Artifact Review Summary: CLoF: A Compositional Lock Framework for Multi-level NUMA Systems

Artifact Details

Badges Awarded

Artifact Functional Results Reproduced
Artifacts Evaluated - Functional (v1.1) Results Reproduced (v1.1)

Description of the Artifact

The artifact contained the CLoF source code, benchmarks and dependencies, and scripts to reproduce Figures 1, 2, 3, 8, 9, and Table 1 from the paper. The artifacts were bundled into a single directory of the archive named evaluations/, with scripts to run the performance evaluation through various existing benchmarks.

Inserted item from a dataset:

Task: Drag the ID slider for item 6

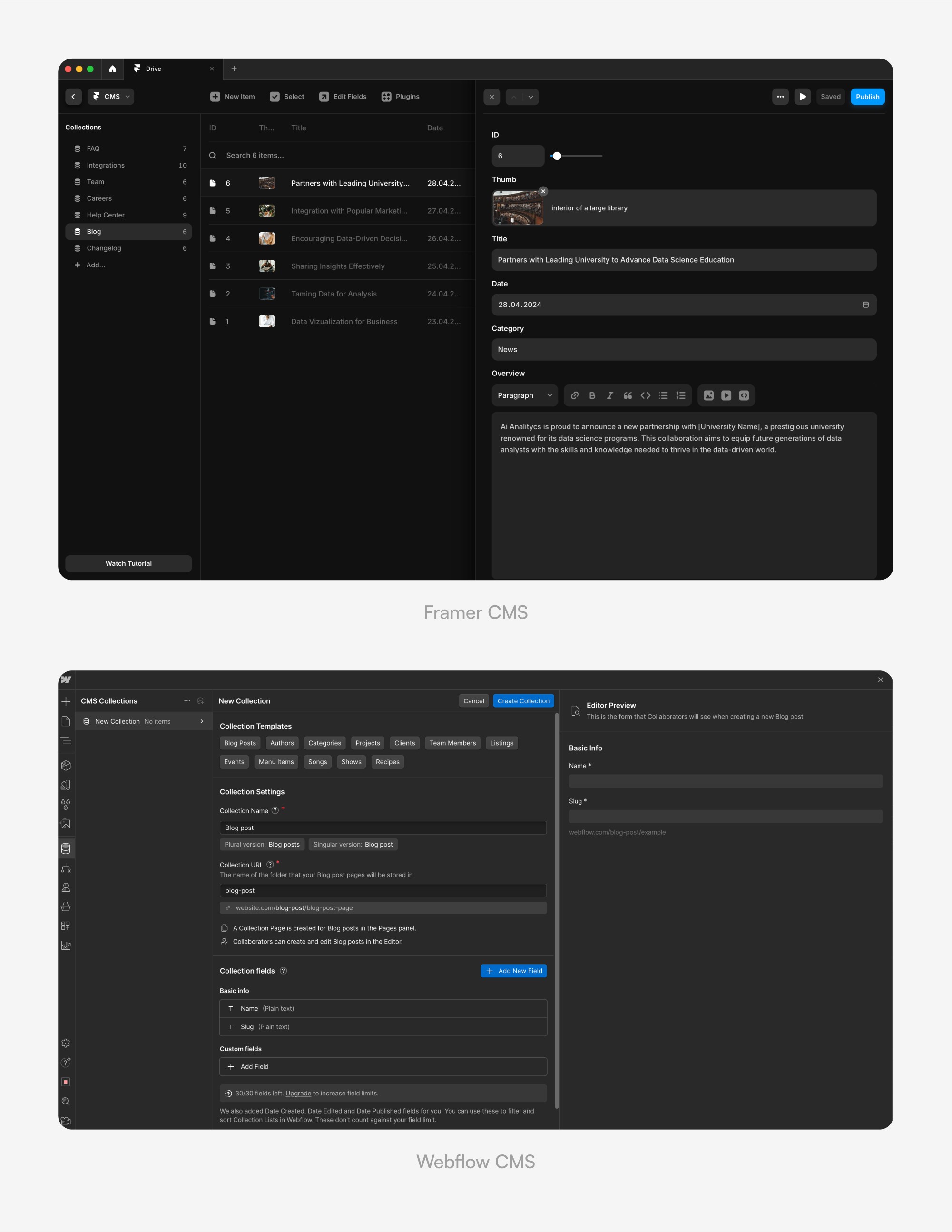Action: click(x=558, y=155)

The benchmark script, called campaigns are Python scripts in charge of configuring, compiling and running the benchmark programs (LevelDB and the Kyoto cabinet). The data analysis process is done using a Jupyter Notebook.

The artifact was accompanied with a README with the following structure:

  1. Overview
  2. Generating the data analysis report on the submitted data
  3. Repeating the experiments
    1. Preparing the target machine (To skip if running on author’s servers)
    2. Ensuring Linux is predictable (To skip if running on author’s servers)
    3. Campaigns
    4. Generating heatmaps
    5. Configure CLoF hierarchy in tools (To skip if running on author’s servers)
    6. Generating the bar charts data (To skip if running on author’s servers)
    7. Selecting the best CLoF locks
    8. Comparing best CLoF locks to state-of-the-art locks
  4. Generating the data analysis report
  5. Interpreting the obtained results
  6. Contact (The authors’ contact details in order to request access to the testbed)

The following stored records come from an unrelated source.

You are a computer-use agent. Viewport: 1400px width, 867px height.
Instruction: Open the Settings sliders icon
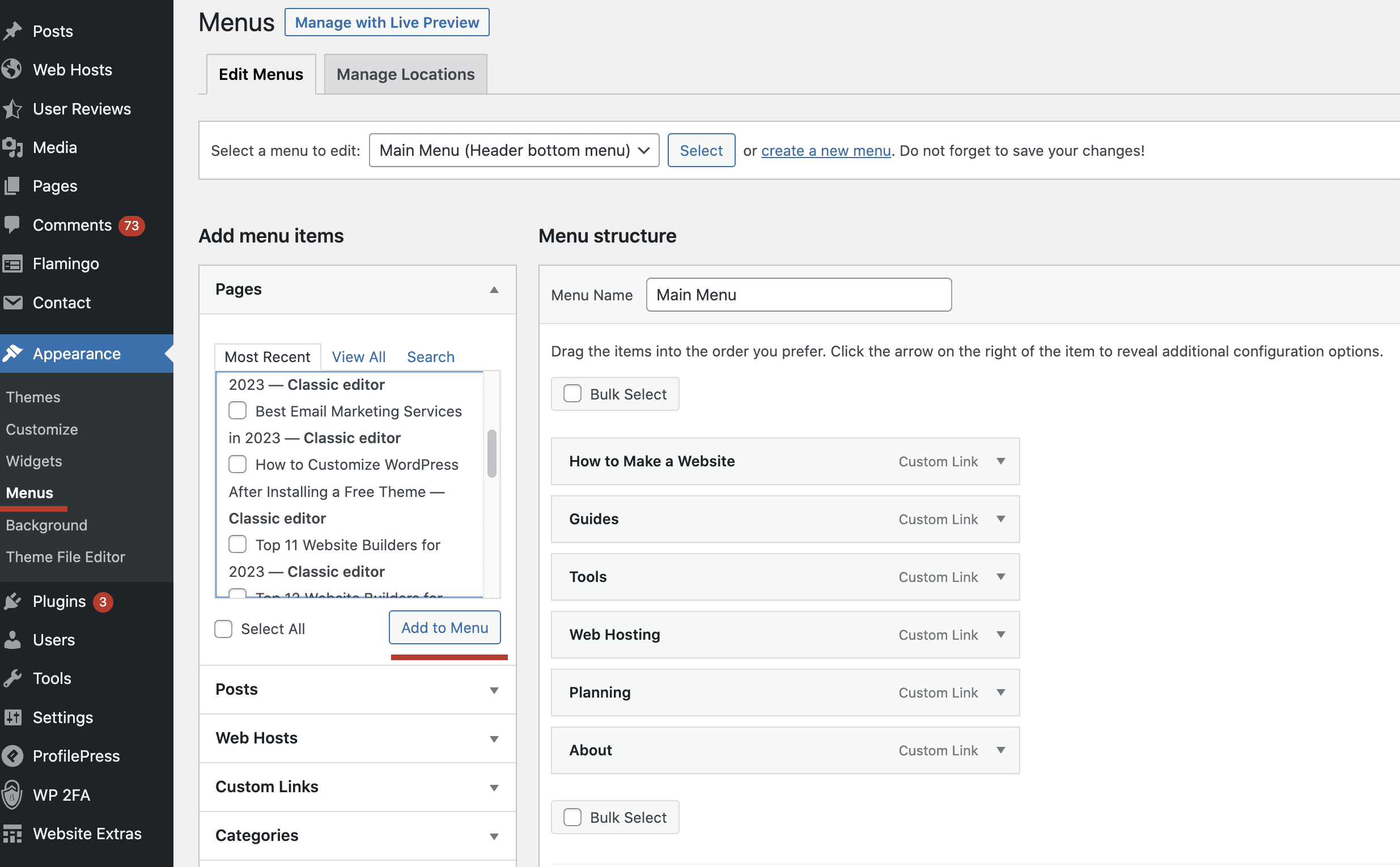pyautogui.click(x=12, y=717)
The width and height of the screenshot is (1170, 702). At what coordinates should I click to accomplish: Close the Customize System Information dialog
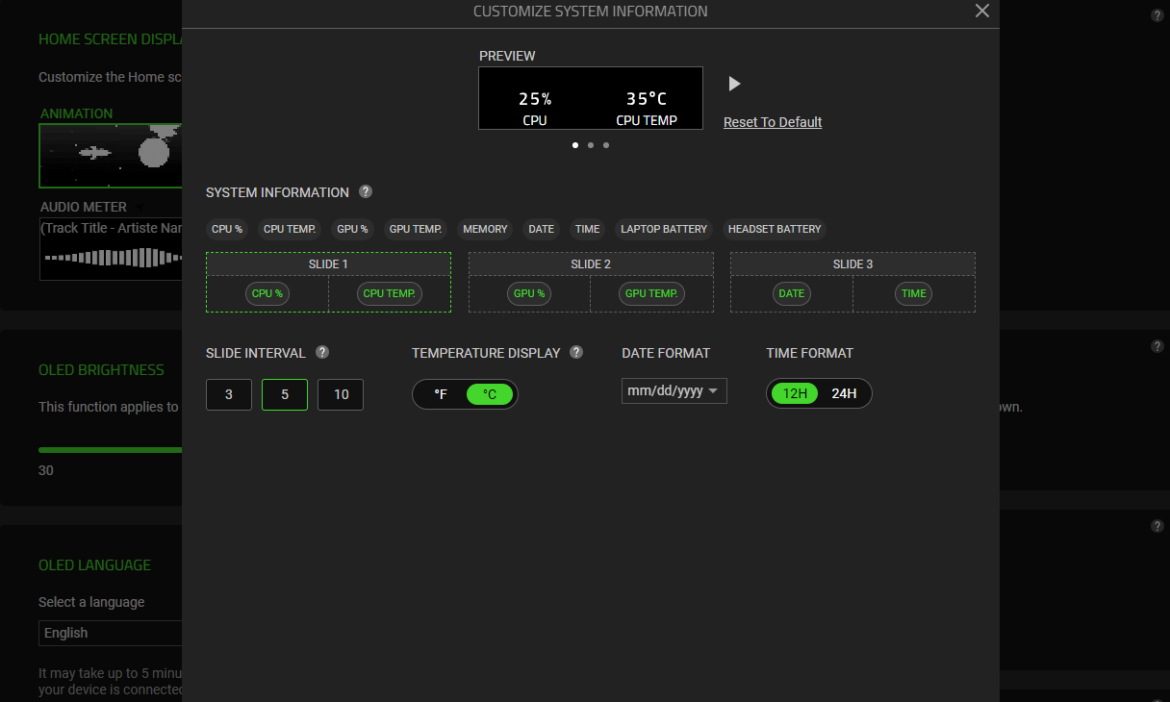(x=982, y=11)
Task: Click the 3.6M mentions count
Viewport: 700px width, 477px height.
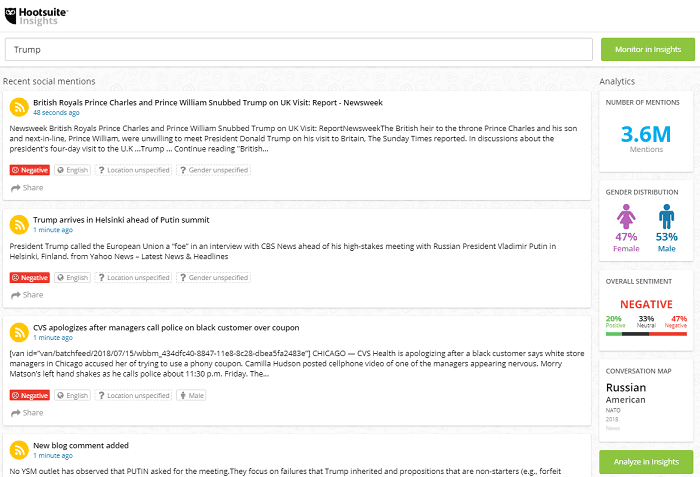Action: (646, 134)
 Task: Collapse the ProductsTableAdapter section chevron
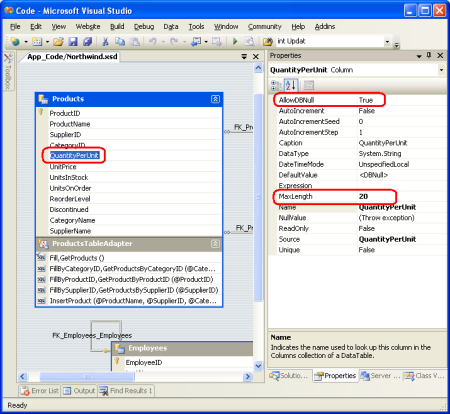[x=215, y=244]
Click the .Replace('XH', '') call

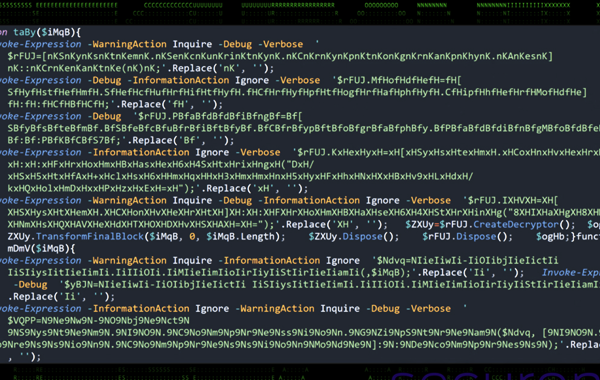334,224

Environment(s) Used for Testing

The environment used to repeat the experiments was the same as described in section 5.1.1, including the OS and kernel. The plots were also successfully generated on a Dell 7400, Debian 11.

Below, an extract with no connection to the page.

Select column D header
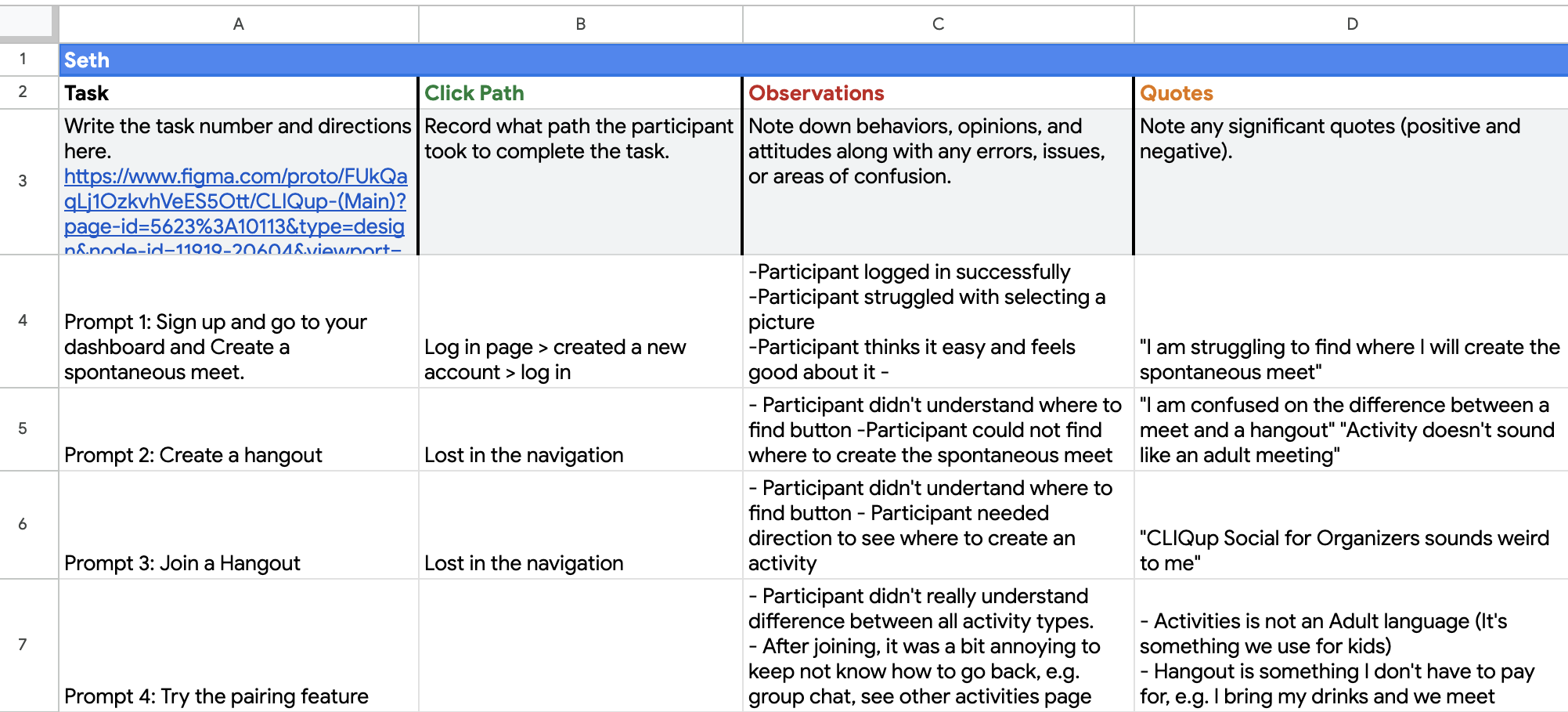 click(1352, 24)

Step-By-Step Instructions to Exercise the Artifact

The reviewers were given access to the following two servers:

  • an Armv8 server: a 128-core HiSilicon Kunpeng 920 with 2 sockets, 4 NUMA nodes.
  • an x86_64 server: a 48-core AMD EPYC 7352 with 2 sockets, 2 NUMA nodes, 96 CPUs with hyperthreading.

The authors pre-configured both servers (Armv8 & x86) with a fresh Ubuntu install, and installed all the packages required to run the artifacts. Moreover, they already set the server in a configuration ready to run the performance evaluations: the right kernel installed, the cores isolated, and the different balancing daemon disabled.

The authors provided detailed steps in a README for both running the experiments and generating the plots. The flow to reproduce the results reported in the paper is the following:

  1. Run the benchmark campaign scripts with a fixed set of parameters (chosen locks, number of threads, benchmark duration, number of repetitions, etc.). A set of CSV files, called the dataset is created at this step.
cd sosp21-paper136-clof-artifacts/evaluations/scripts
./all-paper-campaigns.sh

Copy the dataset from both arm and x86 servers into a single folder results.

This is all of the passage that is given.